KeyDescriptionRequiredDefault
s3.bucketThe S3 bucket to write segments toYes
s3.baseKeyThe base key to prefix segments with when writing to S3Yes
s3.maxListingLengthThe maximum number of input files matching a prefix to retrieve or delete in one callNo1000/1024
s3.disableAclWhether or not to disable ACLs on the output segments. If this is false, additional S3 permissions are requiredNoFalse
s3.useS3aSchemaWhether or not to use the s3a filesystem when writing segments to S3.NoTrue (note this is the opposite of the druid-s3 extension!)
s3.accessKeyThe S3 access key. See S3 authentication methods for more details
s3.secretKeyThe S3 secret key. See S3 authentication methods for more details
s3.fileSessionCredentialsThe path to a properties file containing S3 session credentials. See S3 authentication methods for more details
s3.proxy.hostThe proxy host to connect to S3 throughNo
s3.proxy.portThe proxy port to connect to S3 throughNo
s3.proxy.usernameThe user name to use when connecting through a proxyNo
s3.proxy.passwordThe password to use when connecting through a proxy. Plain stringNo
s3.endpoint.urlThe S3 service endpoint to connect to
s3.endpoint.signingRegionThe region to use for signing requests (e.g. us-west-1)
s3.protocolThe communication protocol to use when communicating with AWS. This configuration is ignored if s3EndpointConfigUrl includes the protocolhttps
s3.disableChunkedEncodingWhether or not to disable chunked encodingFalse
s3.enablePathStyleAccessWhether or not to enable path-style accessFalse
s3.forceGlobalBucketAccessEnabledWhether or not to force global bucket accessFalse
s3.sse.typeThe type of Server Side Encryption to use (s3, kms, or custom). If not set, server side encryption will not be used
s3.sse.kms.keyIdThe keyId to use for kms server side encryptionOnly if s3ServerSideEncryptionTypeKey is kms
s3.sse.custom.base64EncodedKeyThe base-64 encoded key to use for custom server side encryptionOnly if s3ServerSideEncryptionTypeKey is custom

GCS Deep Storage Config

deepStorageType = google

These configs shadow the Google Cloud Storage Extension docs. The environment variable GOOGLE_APPLICATION_CREDENTIALS must be set to write segments to GCS.

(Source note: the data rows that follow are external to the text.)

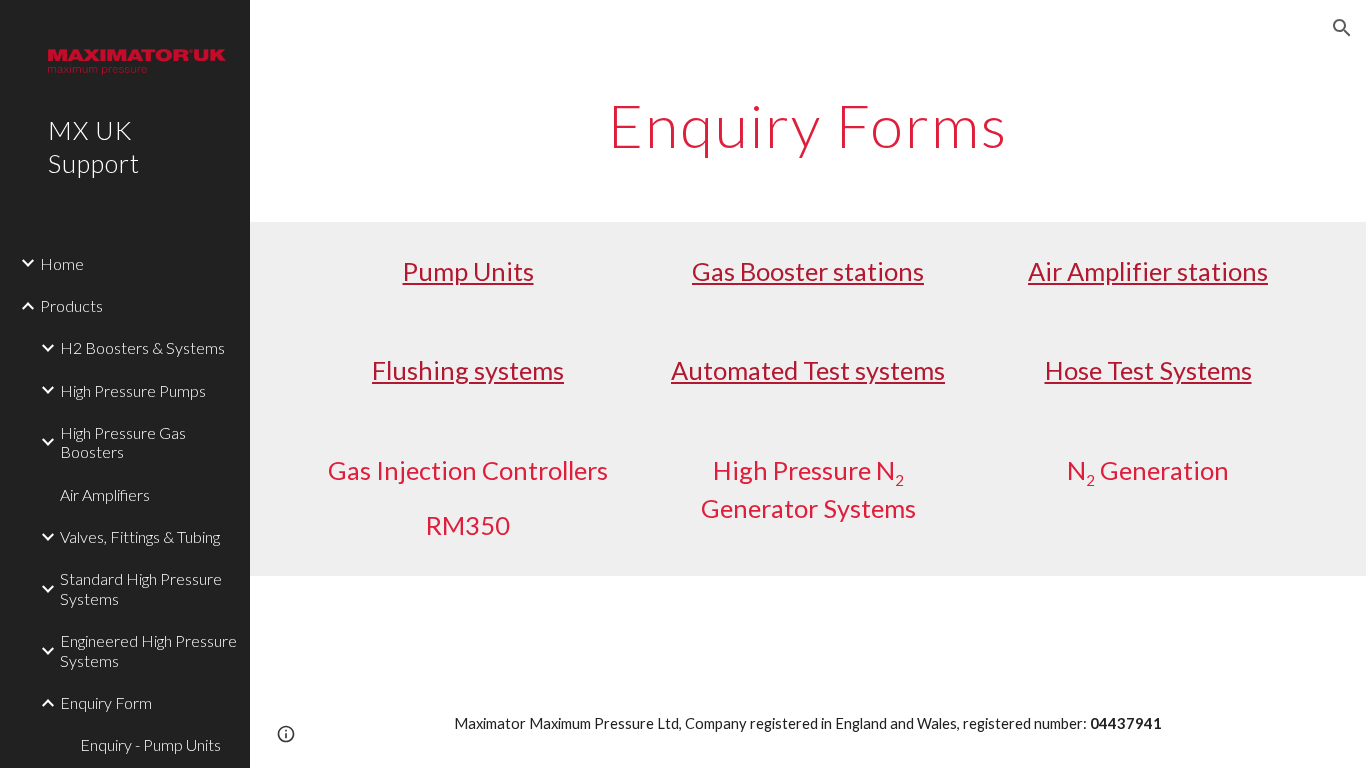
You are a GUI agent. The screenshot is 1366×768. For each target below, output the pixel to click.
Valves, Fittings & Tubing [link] (140, 536)
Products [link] (71, 305)
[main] (808, 125)
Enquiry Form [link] (106, 702)
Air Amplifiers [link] (105, 494)
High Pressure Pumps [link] (133, 390)
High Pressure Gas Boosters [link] (123, 442)
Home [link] (62, 263)
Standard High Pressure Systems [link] (141, 588)
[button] (1342, 28)
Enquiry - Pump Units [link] (150, 744)
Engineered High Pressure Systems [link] (148, 650)
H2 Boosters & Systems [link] (142, 347)
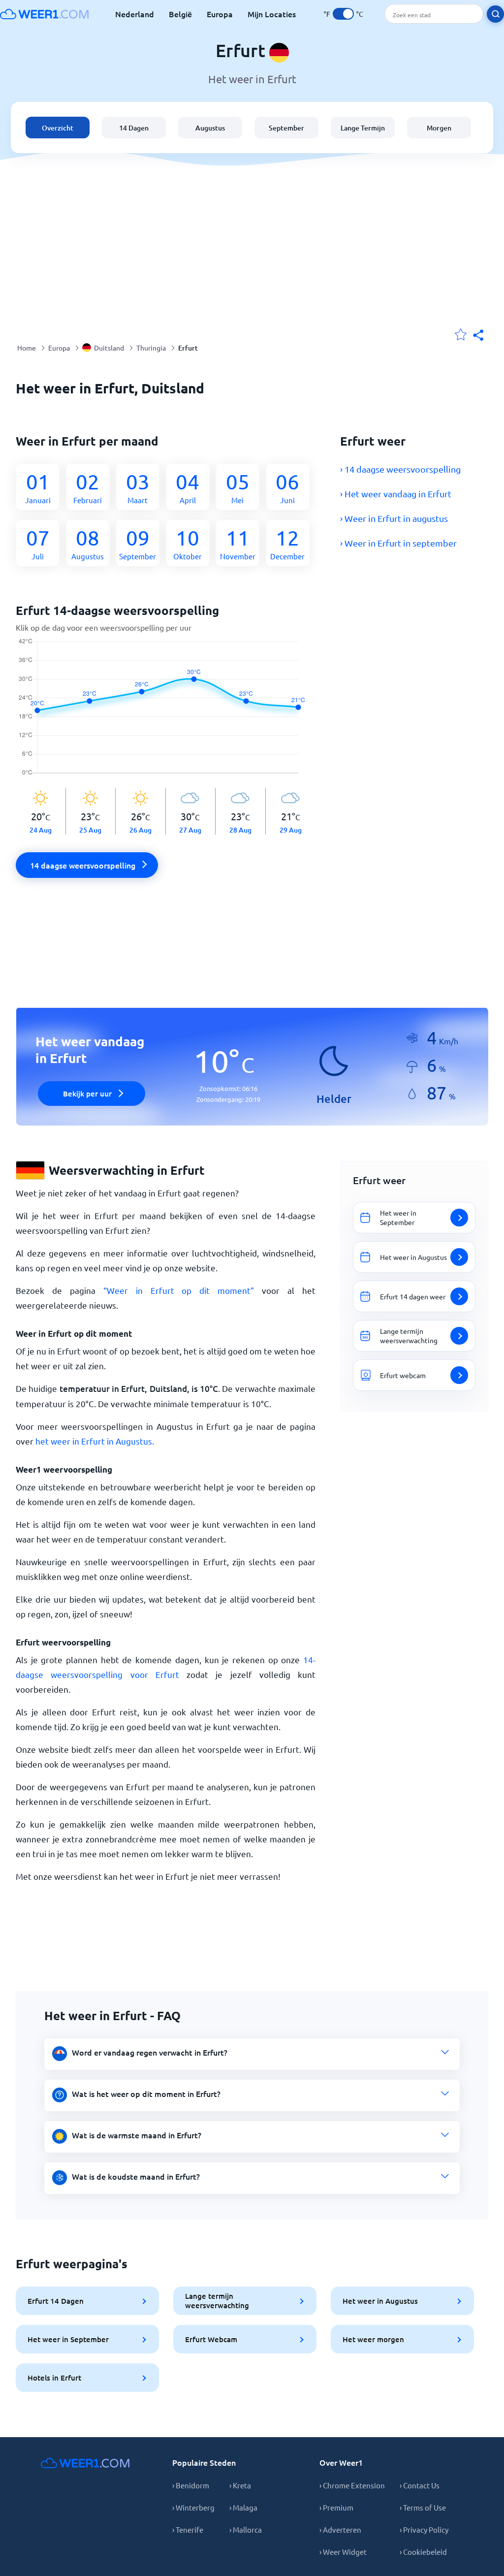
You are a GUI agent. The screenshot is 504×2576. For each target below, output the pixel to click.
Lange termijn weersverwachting (217, 2300)
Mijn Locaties (272, 13)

KeyDescriptionRequiredDefault
google.bucketThe GCS bucket to write segments toYes
google.prefixThe base key to prefix segments with when writing to GCSYes
google.maxListingLengthThe maximum number of input files matching a prefix to retrieve or delete in one callNo1024

Azure Deep Storage Config

deepStorageType = azure

Writing data to Azure deep storage is currently experimental. It should work but is untested. If you use this connector to write segments to Azure, please update this documentation.

KeyDescriptionRequiredDefault
azure.accountThe Azure Storage account name to useYes
azure.keyThe key for the Azure Storage account usedYes
azure.containerThe Azure Storage container nameYes
azure.maxTriesThe number of tries before failing an Azure operationNo3
azure.protocolThe communication protocol to use when interacting with Azure StorageNohttps
azure.prefixThe string to prepend to all segment blob names written to Azure StorageNo""
azure.maxListingLengthThe maximum number of input files matching a prefix to retrieve or delete in one callNo1024

Custom Deep Storage Implementations

The Spark-Druid extension includes support for writing segments to the above deep storage options. If you want to write to a different deep storage option or use a different implementation for one of the options above, you can implement and register a plugin with the SegmentWriterRegistry. Any properties specified in the options map specified in the write() call will be passed along to the plugin functions.